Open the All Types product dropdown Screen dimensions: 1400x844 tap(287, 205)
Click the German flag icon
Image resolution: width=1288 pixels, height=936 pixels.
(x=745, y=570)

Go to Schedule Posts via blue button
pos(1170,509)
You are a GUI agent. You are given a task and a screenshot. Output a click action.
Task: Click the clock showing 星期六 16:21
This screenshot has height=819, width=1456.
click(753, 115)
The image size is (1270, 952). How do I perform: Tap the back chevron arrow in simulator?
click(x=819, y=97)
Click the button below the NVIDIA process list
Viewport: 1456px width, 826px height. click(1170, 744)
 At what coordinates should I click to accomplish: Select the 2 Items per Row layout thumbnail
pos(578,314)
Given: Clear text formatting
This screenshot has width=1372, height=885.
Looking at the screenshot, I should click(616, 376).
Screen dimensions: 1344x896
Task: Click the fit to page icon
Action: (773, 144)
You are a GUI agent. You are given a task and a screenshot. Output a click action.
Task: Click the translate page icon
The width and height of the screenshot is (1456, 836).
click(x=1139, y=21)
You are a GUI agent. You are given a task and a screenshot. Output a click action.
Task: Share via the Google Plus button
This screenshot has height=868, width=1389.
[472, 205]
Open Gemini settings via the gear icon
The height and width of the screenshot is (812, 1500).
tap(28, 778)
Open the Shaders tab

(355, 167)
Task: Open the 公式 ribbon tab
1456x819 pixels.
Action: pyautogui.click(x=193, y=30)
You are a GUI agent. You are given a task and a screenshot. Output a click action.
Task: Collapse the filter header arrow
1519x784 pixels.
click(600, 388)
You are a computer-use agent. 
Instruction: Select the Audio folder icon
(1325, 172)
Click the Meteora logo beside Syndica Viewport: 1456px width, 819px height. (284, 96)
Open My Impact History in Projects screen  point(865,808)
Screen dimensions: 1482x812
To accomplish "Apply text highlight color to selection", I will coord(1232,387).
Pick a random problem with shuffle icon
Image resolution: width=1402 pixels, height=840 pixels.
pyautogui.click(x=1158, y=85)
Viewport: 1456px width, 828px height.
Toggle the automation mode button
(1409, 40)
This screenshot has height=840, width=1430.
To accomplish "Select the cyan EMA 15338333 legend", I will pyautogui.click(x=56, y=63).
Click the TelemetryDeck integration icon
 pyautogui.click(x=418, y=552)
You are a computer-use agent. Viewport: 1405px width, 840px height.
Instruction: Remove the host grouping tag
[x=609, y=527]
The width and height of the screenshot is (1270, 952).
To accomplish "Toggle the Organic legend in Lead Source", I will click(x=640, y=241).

What is being asked:
Each line above with the string "text" should be reported in full.

Exercise solution:
Given: Clear text formatting
To accomplish "Apply text highlight color to selection", I will coord(1232,387).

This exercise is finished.